Uno de los momentos de mayor alivio, tras
un día de duro trabajo, es llegar al propio cuarto, tumbarse en la cama y expresar
rotundamente: “que me dejen en paz”. Cuando se ha conseguido descansar algo,
llega el momento de volver a salir. Entonces se saluda a un familiar, o a un
amigo, y no sería de extrañar que le pidiéramos un pequeño favor. Quizás este
conocido nos atienda muy bien, al mismo tiempo que dice para sus adentros la
misma queja que nosotros formulamos al principio. Estamos rodeados de tipos
pesados que requieren de nuestros servicios y nos fríen. Pero nos damos cuenta
de que nosotros mismos pertenecemos a esa misma especie de “homo pesadisimus”.
Por otra parte, una vez vi a un señor en
la calle que se pegaba a una columna y asomaba la cabeza hacia otro lado, con
un extraño gesto que me alarmó. En seguida me di cuenta que su hijo pequeño
estaba donde el padre juguetón dirigía su mirada. Está claro que pasar tiempo
con los hijos, o con el cónyuge al que queremos con toda el alma, es algo
profundamente humano. Alguien ha dicho que la talla moral de una persona está
en su capacidad de hacer familia. Ser alguien que quiere y es fiel a los suyos,
a las duras y a las maduras, siempre será algo muy valorado. Quien es así, o se
esfuerza por serlo, tiene también un imán agradable en el trato con el resto de
las personas.
De vez en cuando encontramos caras
serenas, o sinceramente sonrientes que juegan otra liga. Parece como si
disfrutaran ayudándonos. Recuerdo a un señor que prestó dinero a un amigo suyo,
con auténtico regocijo. Otro ejemplo que he presenciado es el de un camarero
que servía en una cafetería, donde habría en la barra unos treinta clientes.
Trabajaba con rapidez, eficacia y simpatía.
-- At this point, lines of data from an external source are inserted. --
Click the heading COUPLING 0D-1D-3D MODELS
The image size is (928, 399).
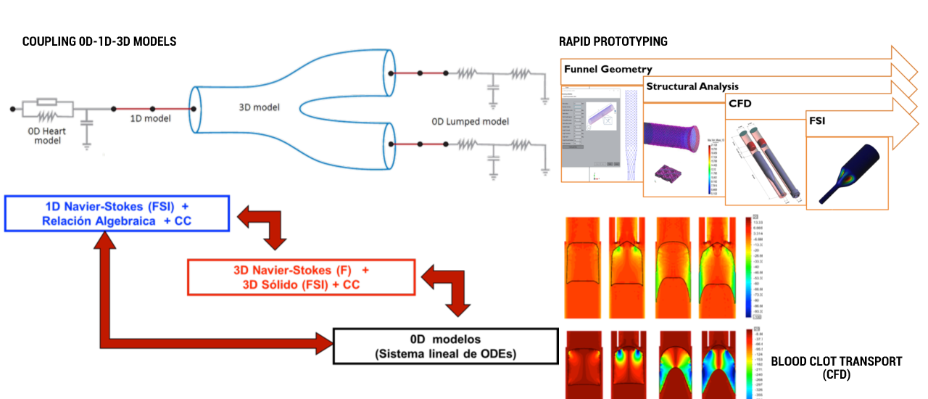(x=99, y=42)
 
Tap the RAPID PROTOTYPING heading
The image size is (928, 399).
(x=613, y=42)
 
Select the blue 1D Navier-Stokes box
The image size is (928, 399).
(x=117, y=213)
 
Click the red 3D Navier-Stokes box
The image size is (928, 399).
(x=301, y=277)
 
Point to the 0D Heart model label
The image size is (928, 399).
(x=48, y=135)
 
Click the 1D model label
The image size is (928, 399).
(x=151, y=118)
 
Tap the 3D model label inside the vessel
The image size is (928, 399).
(x=260, y=107)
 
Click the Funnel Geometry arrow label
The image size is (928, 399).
(x=608, y=70)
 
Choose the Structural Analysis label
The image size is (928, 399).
(x=692, y=86)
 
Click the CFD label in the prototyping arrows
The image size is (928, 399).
(x=741, y=104)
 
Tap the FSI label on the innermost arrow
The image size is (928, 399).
(x=817, y=121)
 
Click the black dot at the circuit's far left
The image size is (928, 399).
(x=12, y=110)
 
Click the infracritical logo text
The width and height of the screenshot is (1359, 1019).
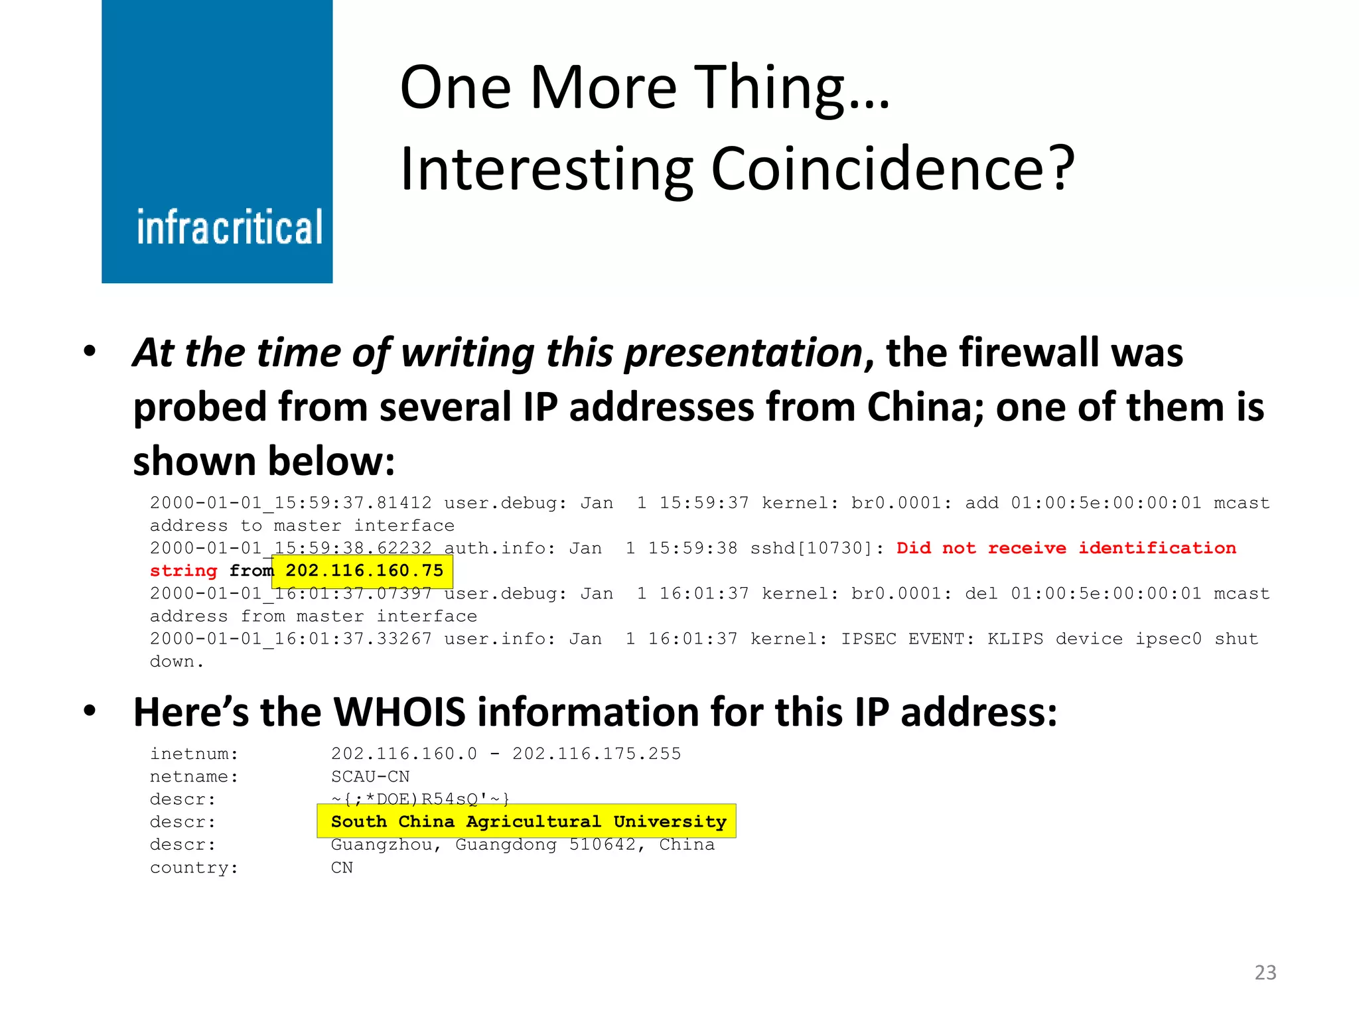coord(229,227)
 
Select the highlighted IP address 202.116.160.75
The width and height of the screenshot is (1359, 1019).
coord(364,571)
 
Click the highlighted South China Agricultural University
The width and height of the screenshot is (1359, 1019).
coord(528,821)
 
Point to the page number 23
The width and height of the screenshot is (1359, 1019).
coord(1265,973)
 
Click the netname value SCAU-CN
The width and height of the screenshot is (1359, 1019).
coord(370,776)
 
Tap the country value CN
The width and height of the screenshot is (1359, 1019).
coord(342,867)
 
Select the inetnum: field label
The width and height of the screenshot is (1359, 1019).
coord(194,754)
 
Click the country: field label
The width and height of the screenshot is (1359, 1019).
coord(194,867)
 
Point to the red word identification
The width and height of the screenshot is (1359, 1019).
coord(1157,548)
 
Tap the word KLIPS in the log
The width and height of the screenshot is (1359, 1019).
coord(1015,639)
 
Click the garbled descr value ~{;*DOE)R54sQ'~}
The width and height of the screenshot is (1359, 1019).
coord(420,799)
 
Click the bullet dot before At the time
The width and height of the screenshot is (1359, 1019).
coord(90,351)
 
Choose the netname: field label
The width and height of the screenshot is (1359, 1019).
coord(194,776)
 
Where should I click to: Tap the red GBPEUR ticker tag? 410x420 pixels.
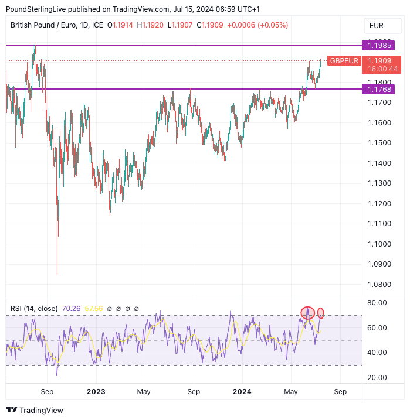pos(344,60)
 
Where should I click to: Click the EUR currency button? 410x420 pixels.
pos(376,26)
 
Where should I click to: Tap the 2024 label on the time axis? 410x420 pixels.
pos(242,392)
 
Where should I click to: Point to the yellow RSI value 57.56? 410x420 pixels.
pos(94,309)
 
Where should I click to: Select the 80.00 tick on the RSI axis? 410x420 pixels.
pos(377,303)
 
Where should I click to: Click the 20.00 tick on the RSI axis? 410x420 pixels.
pos(377,377)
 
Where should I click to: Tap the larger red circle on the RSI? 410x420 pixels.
pos(307,313)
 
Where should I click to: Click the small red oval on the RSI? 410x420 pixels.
pos(321,313)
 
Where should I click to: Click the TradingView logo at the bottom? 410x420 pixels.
pos(35,410)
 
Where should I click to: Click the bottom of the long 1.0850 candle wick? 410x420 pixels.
pos(57,274)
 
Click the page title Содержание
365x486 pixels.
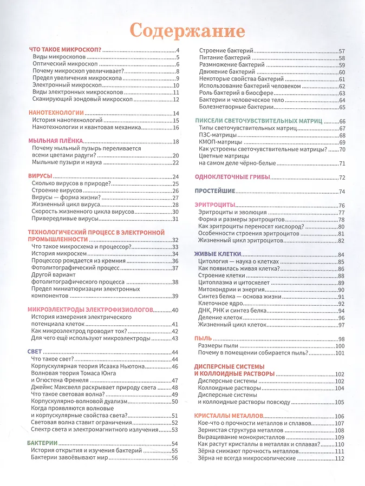(x=186, y=29)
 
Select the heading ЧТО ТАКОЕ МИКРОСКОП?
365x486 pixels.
(x=65, y=50)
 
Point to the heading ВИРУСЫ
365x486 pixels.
(x=40, y=176)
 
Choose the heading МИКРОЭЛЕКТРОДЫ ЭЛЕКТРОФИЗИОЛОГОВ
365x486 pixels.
(x=91, y=310)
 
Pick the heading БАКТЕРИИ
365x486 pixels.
(x=43, y=443)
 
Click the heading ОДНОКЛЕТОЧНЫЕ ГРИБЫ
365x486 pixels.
(x=232, y=178)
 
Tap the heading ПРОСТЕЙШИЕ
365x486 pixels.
(x=215, y=191)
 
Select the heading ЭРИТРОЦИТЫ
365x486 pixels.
(x=215, y=205)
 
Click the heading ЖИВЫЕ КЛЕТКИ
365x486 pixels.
(x=218, y=254)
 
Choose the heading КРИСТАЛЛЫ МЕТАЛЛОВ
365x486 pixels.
(x=227, y=416)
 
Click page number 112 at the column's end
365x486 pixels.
(x=340, y=458)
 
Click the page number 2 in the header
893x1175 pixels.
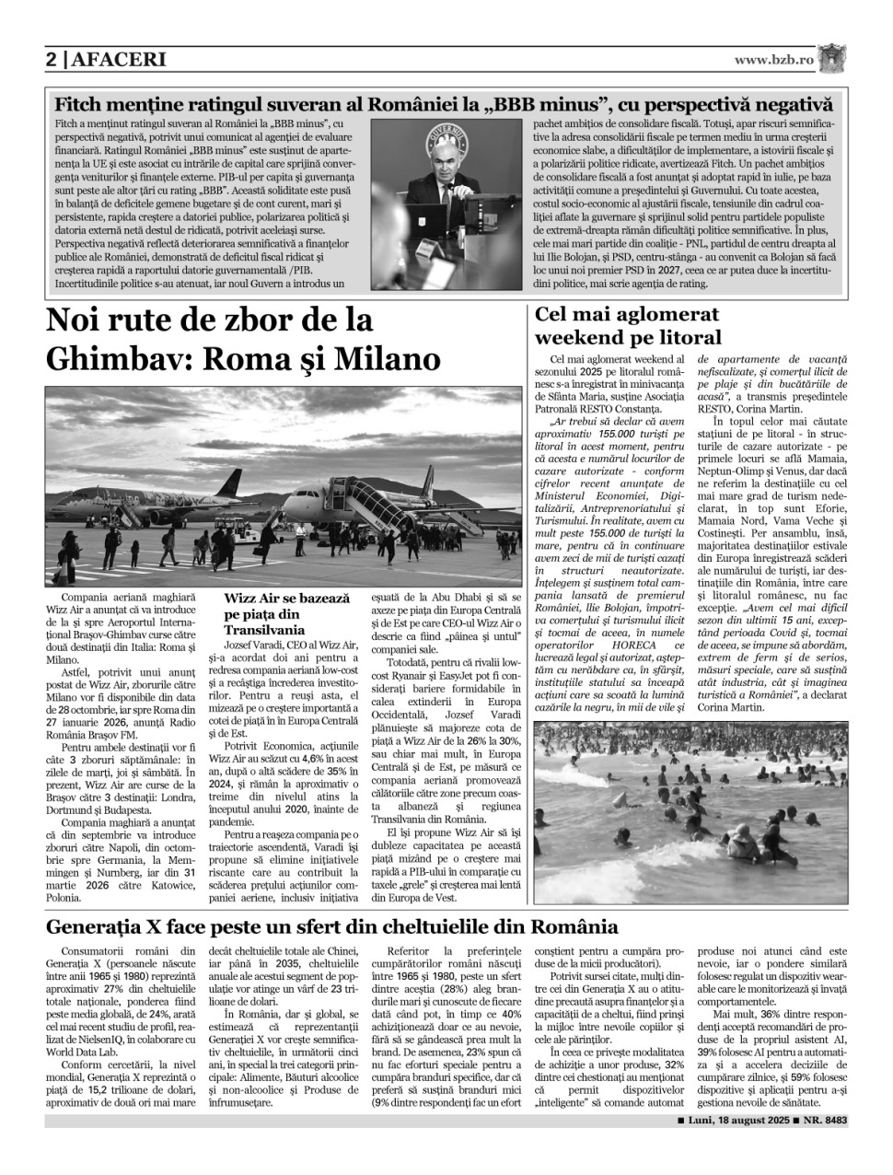[52, 61]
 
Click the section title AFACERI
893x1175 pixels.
[117, 61]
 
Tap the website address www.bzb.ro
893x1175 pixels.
[773, 60]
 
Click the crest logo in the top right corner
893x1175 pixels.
[834, 58]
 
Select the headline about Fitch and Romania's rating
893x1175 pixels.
[443, 105]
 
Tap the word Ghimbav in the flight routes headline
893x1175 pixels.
[110, 356]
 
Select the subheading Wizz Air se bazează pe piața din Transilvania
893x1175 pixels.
[286, 612]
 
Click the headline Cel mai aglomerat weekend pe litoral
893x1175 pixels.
[627, 325]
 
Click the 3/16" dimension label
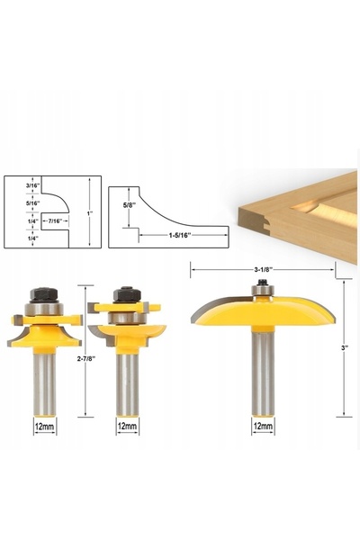coord(32,184)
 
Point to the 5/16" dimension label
coord(32,202)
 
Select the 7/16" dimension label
coord(55,220)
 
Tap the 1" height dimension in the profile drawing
coord(90,213)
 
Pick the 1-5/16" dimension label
coord(180,235)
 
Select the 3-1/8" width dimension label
coord(264,269)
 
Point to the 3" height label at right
coord(344,347)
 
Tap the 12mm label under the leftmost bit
coord(44,427)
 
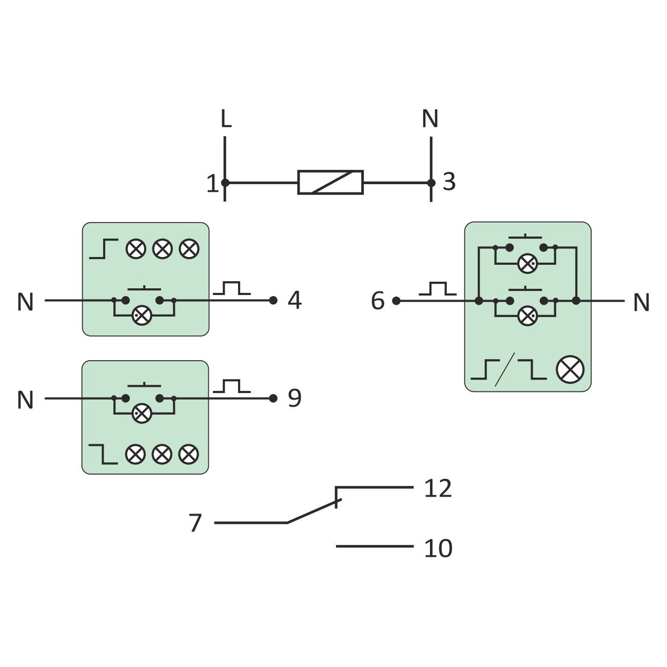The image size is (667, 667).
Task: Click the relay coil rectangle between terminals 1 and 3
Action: point(330,182)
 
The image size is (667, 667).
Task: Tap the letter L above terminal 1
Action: point(225,119)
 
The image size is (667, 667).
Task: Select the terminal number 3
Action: point(449,182)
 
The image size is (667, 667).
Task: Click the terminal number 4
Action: point(295,300)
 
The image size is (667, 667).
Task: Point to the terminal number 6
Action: point(378,301)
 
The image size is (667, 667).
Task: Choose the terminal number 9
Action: point(295,398)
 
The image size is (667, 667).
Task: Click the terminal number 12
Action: point(438,488)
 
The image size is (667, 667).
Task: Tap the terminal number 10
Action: point(438,548)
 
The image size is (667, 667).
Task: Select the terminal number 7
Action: point(195,523)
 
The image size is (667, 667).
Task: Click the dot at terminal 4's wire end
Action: point(273,300)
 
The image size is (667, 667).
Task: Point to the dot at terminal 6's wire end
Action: point(396,301)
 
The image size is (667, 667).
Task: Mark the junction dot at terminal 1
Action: point(225,182)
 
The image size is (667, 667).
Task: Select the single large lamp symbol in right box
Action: point(570,370)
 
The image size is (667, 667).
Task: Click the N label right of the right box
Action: point(641,303)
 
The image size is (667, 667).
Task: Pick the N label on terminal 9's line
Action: point(25,400)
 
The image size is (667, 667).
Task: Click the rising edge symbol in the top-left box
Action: point(104,249)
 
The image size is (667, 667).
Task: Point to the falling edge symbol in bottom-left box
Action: point(103,454)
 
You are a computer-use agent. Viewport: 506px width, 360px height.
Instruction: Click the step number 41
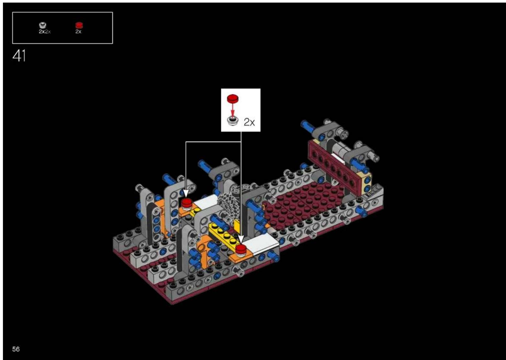19,55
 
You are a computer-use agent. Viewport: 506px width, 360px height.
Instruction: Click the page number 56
16,349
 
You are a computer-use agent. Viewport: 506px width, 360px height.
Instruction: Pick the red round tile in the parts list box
79,25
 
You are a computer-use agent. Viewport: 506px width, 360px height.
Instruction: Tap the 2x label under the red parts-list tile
78,32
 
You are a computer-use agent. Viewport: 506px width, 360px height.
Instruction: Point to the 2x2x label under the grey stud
44,32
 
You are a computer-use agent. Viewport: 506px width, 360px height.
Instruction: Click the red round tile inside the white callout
233,98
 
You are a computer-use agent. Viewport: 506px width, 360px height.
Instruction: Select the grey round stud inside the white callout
233,121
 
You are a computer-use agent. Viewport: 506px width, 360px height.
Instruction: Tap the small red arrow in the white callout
233,110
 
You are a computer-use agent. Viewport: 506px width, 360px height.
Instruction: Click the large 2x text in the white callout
249,122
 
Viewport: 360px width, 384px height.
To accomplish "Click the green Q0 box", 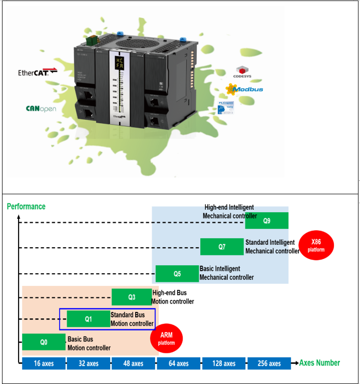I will [x=44, y=342].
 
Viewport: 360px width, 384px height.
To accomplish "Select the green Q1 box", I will [x=89, y=319].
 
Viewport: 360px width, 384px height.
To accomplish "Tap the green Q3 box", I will [x=131, y=297].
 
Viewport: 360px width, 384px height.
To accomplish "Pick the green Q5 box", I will [x=177, y=274].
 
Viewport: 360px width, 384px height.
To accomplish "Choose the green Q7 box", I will [x=222, y=247].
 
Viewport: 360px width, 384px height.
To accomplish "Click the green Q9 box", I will [x=266, y=220].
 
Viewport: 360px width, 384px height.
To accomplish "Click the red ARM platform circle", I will [x=166, y=339].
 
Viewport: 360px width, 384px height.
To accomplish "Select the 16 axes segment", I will [x=44, y=363].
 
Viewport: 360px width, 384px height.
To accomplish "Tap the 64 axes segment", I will [x=179, y=363].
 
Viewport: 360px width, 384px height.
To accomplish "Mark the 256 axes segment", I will [x=268, y=363].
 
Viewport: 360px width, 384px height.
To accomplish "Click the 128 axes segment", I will [x=223, y=363].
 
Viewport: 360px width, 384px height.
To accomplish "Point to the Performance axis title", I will [x=26, y=206].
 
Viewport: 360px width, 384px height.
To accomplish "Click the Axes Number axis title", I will [x=319, y=363].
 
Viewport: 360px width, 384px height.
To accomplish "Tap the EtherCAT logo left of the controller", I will [x=38, y=72].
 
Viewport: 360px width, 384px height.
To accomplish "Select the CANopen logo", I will [x=41, y=108].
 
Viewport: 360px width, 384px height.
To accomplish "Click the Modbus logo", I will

Sus brazos de disparaban como los
de un pulpo en diversas direcciones sirviendo cafés, copas y tostadas. Lo hacía
disfrutando, como un perro de caza corriendo entre la maleza del bosque. La
verdad es que hay bastante gente servicial, que trabaja con gran
profesionalidad y afán de servicio. Muchos desempeñan profesiones sencillas y
nos ayudan eficazmente, casi sin que nos demos cuenta. ¿No tendrá algo que ver
la sencillez con todo esto?
Ser sencillo es ser humano; es decir: acogedor, comprensivo, animante y exigente. ¿Por qué a veces no somos el que deberíamos ser? Porque estamos al revés. Nuestros ojos y nuestra mente no deberían funcionar como espejos, porque son ventanas: están para percibir y entender primeramente a los que nos rodean. Sin embargo, con frecuencia estamos encorvados hacia el suelo de nuestros intereses. El peso de los demás es el que endereza nuestra postura envejecida y compleja. Se va levantando nuestra columna vertebral y vemos entonces el horizonte, el sol y las estrellas. Recuperamos la alegría de vivir y de servir, con una visión de muy largo alcance. Y aunque de vez en cuando deseemos que nos dejen en paz, entendemos que lo que realmente ansiamos es la paz interior: la que viene de darse a los demás.